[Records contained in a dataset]
>>>>

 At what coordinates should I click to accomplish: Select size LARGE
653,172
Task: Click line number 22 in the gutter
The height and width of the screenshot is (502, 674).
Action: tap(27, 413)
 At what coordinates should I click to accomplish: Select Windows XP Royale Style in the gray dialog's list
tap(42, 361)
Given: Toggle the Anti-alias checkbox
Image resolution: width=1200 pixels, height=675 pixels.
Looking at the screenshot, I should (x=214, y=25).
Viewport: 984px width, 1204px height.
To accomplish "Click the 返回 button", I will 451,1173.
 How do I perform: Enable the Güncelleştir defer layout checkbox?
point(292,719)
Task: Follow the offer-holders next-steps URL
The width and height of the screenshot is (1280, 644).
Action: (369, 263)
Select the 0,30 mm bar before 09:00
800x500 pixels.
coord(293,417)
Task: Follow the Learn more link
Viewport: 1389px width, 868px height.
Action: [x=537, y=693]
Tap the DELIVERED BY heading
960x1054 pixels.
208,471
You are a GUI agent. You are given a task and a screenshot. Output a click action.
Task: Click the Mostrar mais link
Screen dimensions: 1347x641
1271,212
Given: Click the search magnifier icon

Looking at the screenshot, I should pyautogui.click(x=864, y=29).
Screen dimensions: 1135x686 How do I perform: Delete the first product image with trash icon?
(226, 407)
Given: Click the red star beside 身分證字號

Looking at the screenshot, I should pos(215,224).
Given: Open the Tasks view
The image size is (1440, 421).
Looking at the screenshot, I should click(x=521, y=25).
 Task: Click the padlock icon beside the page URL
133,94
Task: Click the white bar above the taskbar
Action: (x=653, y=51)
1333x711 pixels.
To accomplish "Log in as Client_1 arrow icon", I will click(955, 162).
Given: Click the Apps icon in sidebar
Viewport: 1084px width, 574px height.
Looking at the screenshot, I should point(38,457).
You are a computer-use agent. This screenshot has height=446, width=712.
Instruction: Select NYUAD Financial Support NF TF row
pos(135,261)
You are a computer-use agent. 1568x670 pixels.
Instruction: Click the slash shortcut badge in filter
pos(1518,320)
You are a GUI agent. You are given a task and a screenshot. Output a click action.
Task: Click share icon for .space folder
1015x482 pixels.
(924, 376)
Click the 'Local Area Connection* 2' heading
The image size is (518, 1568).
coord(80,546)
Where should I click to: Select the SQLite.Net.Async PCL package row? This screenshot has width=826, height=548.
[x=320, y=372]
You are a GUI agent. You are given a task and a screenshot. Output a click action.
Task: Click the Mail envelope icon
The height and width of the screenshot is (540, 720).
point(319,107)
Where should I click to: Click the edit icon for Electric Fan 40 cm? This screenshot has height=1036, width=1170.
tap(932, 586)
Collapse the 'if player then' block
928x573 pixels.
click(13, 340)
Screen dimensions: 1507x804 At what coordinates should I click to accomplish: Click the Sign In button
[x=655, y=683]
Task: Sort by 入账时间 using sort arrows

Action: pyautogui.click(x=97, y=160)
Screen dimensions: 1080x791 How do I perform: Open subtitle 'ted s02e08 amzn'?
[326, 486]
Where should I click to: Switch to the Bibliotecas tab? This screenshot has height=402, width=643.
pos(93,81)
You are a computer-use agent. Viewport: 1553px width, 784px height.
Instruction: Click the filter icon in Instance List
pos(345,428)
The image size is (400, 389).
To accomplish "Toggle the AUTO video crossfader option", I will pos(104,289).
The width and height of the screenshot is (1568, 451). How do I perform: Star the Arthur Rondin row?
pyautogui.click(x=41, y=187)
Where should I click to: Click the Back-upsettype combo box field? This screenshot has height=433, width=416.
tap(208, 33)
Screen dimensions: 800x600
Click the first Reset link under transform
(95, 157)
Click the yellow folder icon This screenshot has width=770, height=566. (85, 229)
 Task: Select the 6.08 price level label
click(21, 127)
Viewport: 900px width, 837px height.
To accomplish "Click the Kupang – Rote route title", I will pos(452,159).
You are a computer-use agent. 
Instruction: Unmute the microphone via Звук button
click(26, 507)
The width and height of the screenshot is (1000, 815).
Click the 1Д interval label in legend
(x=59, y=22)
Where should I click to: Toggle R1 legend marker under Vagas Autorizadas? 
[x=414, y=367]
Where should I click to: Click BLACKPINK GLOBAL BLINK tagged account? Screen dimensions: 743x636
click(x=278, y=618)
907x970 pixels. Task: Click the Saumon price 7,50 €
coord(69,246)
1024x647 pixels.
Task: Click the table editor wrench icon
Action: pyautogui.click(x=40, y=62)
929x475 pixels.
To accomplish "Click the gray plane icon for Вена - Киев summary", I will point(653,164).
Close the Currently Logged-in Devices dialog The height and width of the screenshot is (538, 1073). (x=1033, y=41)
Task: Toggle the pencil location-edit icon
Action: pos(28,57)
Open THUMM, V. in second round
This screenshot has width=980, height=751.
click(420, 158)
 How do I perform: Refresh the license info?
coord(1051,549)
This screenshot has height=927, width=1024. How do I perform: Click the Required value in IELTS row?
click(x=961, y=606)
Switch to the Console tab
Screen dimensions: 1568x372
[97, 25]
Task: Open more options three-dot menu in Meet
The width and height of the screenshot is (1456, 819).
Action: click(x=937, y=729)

<<<<

Would you set down every entry again, exactly?

 At what coordinates should I click to accomplish: Select size LARGE
653,172
Task: Click line number 22 in the gutter
The height and width of the screenshot is (502, 674).
Action: tap(27, 413)
 At what coordinates should I click to accomplish: Select Windows XP Royale Style in the gray dialog's list
tap(42, 361)
Given: Toggle the Anti-alias checkbox
Image resolution: width=1200 pixels, height=675 pixels.
Looking at the screenshot, I should (x=214, y=25).
Viewport: 984px width, 1204px height.
To accomplish "Click the 返回 button", I will 451,1173.
 How do I perform: Enable the Güncelleştir defer layout checkbox?
point(292,719)
Task: Follow the offer-holders next-steps URL
The width and height of the screenshot is (1280, 644).
Action: (369, 263)
Select the 0,30 mm bar before 09:00
800x500 pixels.
coord(293,417)
Task: Follow the Learn more link
Viewport: 1389px width, 868px height.
Action: [x=537, y=693]
Tap the DELIVERED BY heading
960x1054 pixels.
208,471
You are a GUI agent. You are given a task and a screenshot. Output a click action.
Task: Click the Mostrar mais link
Screen dimensions: 1347x641
1271,212
Given: Click the search magnifier icon

Looking at the screenshot, I should pyautogui.click(x=864, y=29).
Screen dimensions: 1135x686 How do I perform: Delete the first product image with trash icon?
(226, 407)
Given: Click the red star beside 身分證字號

Looking at the screenshot, I should pos(215,224).
Given: Open the Tasks view
The image size is (1440, 421).
Looking at the screenshot, I should click(x=521, y=25).
 Task: Click the padlock icon beside the page URL
133,94
Task: Click the white bar above the taskbar
Action: (x=653, y=51)
1333x711 pixels.
To accomplish "Log in as Client_1 arrow icon", I will click(955, 162).
Given: Click the Apps icon in sidebar
Viewport: 1084px width, 574px height.
Looking at the screenshot, I should point(38,457).
You are a computer-use agent. This screenshot has height=446, width=712.
Instruction: Select NYUAD Financial Support NF TF row
pos(135,261)
You are a computer-use agent. 1568x670 pixels.
Instruction: Click the slash shortcut badge in filter
pos(1518,320)
You are a GUI agent. You are given a task and a screenshot. Output a click action.
Task: Click share icon for .space folder
1015x482 pixels.
(924, 376)
Click the 'Local Area Connection* 2' heading
The image size is (518, 1568).
coord(80,546)
Where should I click to: Select the SQLite.Net.Async PCL package row? This screenshot has width=826, height=548.
[x=320, y=372]
You are a GUI agent. You are given a task and a screenshot. Output a click action.
Task: Click the Mail envelope icon
The height and width of the screenshot is (540, 720).
point(319,107)
Where should I click to: Click the edit icon for Electric Fan 40 cm? This screenshot has height=1036, width=1170.
tap(932, 586)
Collapse the 'if player then' block
928x573 pixels.
click(13, 340)
Screen dimensions: 1507x804 At what coordinates should I click to accomplish: Click the Sign In button
[x=655, y=683]
Task: Sort by 入账时间 using sort arrows

Action: pyautogui.click(x=97, y=160)
Screen dimensions: 1080x791 How do I perform: Open subtitle 'ted s02e08 amzn'?
[326, 486]
Where should I click to: Switch to the Bibliotecas tab? This screenshot has height=402, width=643.
pos(93,81)
You are a computer-use agent. Viewport: 1553px width, 784px height.
Instruction: Click the filter icon in Instance List
pos(345,428)
The image size is (400, 389).
To accomplish "Toggle the AUTO video crossfader option", I will pos(104,289).
The width and height of the screenshot is (1568, 451). How do I perform: Star the Arthur Rondin row?
pyautogui.click(x=41, y=187)
Where should I click to: Click the Back-upsettype combo box field? This screenshot has height=433, width=416.
tap(208, 33)
Screen dimensions: 800x600
Click the first Reset link under transform
(95, 157)
Click the yellow folder icon This screenshot has width=770, height=566. (85, 229)
 Task: Select the 6.08 price level label
click(21, 127)
Viewport: 900px width, 837px height.
To accomplish "Click the Kupang – Rote route title", I will pos(452,159).
You are a computer-use agent. 
Instruction: Unmute the microphone via Звук button
click(26, 507)
The width and height of the screenshot is (1000, 815).
Click the 1Д interval label in legend
(x=59, y=22)
Where should I click to: Toggle R1 legend marker under Vagas Autorizadas? 
[x=414, y=367]
Where should I click to: Click BLACKPINK GLOBAL BLINK tagged account? Screen dimensions: 743x636
click(x=278, y=618)
907x970 pixels. Task: Click the Saumon price 7,50 €
coord(69,246)
1024x647 pixels.
Task: Click the table editor wrench icon
Action: pyautogui.click(x=40, y=62)
929x475 pixels.
To accomplish "Click the gray plane icon for Вена - Киев summary", I will point(653,164).
Close the Currently Logged-in Devices dialog The height and width of the screenshot is (538, 1073). (x=1033, y=41)
Task: Toggle the pencil location-edit icon
Action: pos(28,57)
Open THUMM, V. in second round
This screenshot has width=980, height=751.
click(420, 158)
 How do I perform: Refresh the license info?
coord(1051,549)
This screenshot has height=927, width=1024. How do I perform: Click the Required value in IELTS row?
click(x=961, y=606)
Switch to the Console tab
Screen dimensions: 1568x372
[97, 25]
Task: Open more options three-dot menu in Meet
The width and height of the screenshot is (1456, 819).
Action: click(x=937, y=729)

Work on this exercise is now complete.